Seeming to rise out of the ground, something huge and black rose up in the moonlight. There it stood, the terrible beast, the manslayer, gigantic in its might, and for a moment the spectator stood petrified. This then was what he had come out to find, he in his puniness! The curved horns gleamed viciously, the fierce head with its mail-clad frontlet moved to and fro, the dilated nostrils sniffing the air as though scenting the presence of an enemy.
It was a nerve-trying sight, and the startling suddenness of the apparition rendered it more so. Dick Selmes’ nerves were sound and in good training, yet the thought that here he was, alone with this monster, certain death before him if he failed to kill at the first shot, might well have unsteadied him. The great bull was standing turned sideways, and did not seem actually to have seen him. By slowly sinking down behind the bush he might still escape.
But escape was not what he had come out for. He had come out to kill, and that to his own hand. So aiming carefully where he thought the heart should be, he pressed the trigger.
The effect was startling.
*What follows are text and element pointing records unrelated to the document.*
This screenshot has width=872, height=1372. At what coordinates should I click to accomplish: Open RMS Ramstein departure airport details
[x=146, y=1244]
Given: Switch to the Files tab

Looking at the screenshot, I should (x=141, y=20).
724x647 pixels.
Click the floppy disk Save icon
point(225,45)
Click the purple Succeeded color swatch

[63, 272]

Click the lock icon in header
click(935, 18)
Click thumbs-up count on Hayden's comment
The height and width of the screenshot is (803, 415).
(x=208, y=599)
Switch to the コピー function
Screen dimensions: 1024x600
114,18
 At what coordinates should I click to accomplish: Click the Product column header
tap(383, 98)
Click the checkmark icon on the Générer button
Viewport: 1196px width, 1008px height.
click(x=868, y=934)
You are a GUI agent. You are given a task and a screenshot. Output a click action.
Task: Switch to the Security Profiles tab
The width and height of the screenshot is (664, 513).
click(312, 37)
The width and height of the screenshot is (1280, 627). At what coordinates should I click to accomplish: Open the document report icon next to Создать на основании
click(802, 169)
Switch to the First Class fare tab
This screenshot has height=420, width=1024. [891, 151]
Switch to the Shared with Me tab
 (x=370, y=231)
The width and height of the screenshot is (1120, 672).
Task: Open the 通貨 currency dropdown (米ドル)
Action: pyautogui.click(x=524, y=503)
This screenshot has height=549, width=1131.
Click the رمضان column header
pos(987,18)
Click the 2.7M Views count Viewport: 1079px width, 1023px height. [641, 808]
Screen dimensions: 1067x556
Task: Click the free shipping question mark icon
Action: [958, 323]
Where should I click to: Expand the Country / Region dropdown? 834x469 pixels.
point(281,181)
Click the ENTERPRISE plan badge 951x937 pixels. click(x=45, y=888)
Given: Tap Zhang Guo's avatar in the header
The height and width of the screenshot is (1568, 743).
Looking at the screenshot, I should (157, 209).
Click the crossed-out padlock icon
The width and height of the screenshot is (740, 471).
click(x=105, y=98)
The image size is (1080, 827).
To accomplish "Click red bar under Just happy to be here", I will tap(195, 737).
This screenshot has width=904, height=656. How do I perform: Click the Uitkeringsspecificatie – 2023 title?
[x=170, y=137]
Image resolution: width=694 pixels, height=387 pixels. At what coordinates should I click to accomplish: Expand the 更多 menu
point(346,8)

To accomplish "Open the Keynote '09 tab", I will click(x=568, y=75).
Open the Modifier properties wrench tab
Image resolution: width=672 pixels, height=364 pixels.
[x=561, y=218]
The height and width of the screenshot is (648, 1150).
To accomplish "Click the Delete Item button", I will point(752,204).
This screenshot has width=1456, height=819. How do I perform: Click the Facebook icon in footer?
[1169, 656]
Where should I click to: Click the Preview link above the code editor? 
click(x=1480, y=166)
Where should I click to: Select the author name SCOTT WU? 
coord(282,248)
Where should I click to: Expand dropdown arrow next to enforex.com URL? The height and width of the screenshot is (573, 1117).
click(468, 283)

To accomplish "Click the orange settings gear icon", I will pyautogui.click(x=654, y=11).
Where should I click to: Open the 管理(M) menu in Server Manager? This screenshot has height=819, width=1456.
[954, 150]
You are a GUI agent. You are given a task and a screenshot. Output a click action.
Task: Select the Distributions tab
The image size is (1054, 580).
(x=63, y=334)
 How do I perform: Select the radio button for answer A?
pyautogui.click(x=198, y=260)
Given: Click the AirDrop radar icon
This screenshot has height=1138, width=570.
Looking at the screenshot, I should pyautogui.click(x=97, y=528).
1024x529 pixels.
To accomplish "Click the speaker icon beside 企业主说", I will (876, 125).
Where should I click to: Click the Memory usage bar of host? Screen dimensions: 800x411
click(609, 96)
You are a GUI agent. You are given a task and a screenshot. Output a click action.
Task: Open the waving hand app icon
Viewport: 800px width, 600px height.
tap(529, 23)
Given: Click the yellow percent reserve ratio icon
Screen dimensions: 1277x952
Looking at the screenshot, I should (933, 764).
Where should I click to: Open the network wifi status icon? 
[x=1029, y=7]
There was a snort and then a series of savage bellowings rent the night. The huge, grisly head was tossed from side to side and the white foam poured from the open mouth. Quickly Dick Selmes slipped another cartridge into the rifle brooch, but before he could so much as bring the piece to his shoulder the brute sighted him, and came straight for him.
In a flash Dick realised that there was nothing to aim at but the mail-clad head. He turned and ran, and as he ran, the dictum of Harley Greenoak as to the buffalo holding first rank among dangerous game, and held in greater respect than any by old hunters, leapt through his mind. And he in his rawness had come out to tackle this terror single-handed, and at night. The thunder of his huge pursuer shook the ground beneath him, the savage growling bellow of its appalling voice was in his ears, the vision of its mangled victim in his brain. It was upon him. Then he missed his footing and fell—shot head first into a large ant-bear hole, which yawned suddenly at his feet. Nothing else on this earth could have saved him. He felt the vibration as that vast bulk thundered past, and wormed himself with a mighty effort still further in, not without fears that those dreadful horns might still contrive to dig their way to him.
Suddenly the din ceased, but what was this? In front of him, in the black darkness something growled.
It was not the original excavator of the hole, he knew, for the ant-bear, which is not a “bear” at all but a timid and harmless beast, does not growl. Well, at any rate, as the destroyer seemed to have retreated, he had better retire as he had come, and leave this most opportune hiding-place to its lawful owner. To that intent he made a move to draw back.
But even with that slight move the growl grew more prolonged, more vicious. And then Dick Selmes realised that the peril which he had just escaped was as nothing to the ghastly peril he was in now. He could not withdraw.
The hole slanted downwards at an angle of forty-five, and even then it had required all the effort of despair to squeeze himself in where it narrowed. But to do this from above was one thing, to squeeze himself up again, and that backwards, was another. He could not do it.
The blood, all run to his head, seemed to burst his brain, and the perspiration streamed from every pore, as his most violent and powerful efforts failed to release him by a single inch. He was imprisoned by where the tunnel narrowed over his legs. If he could have got at his knife he might have done something, but his hands and arms were extended straight out in front of him, nor could he draw them back. He had performed his own funeral.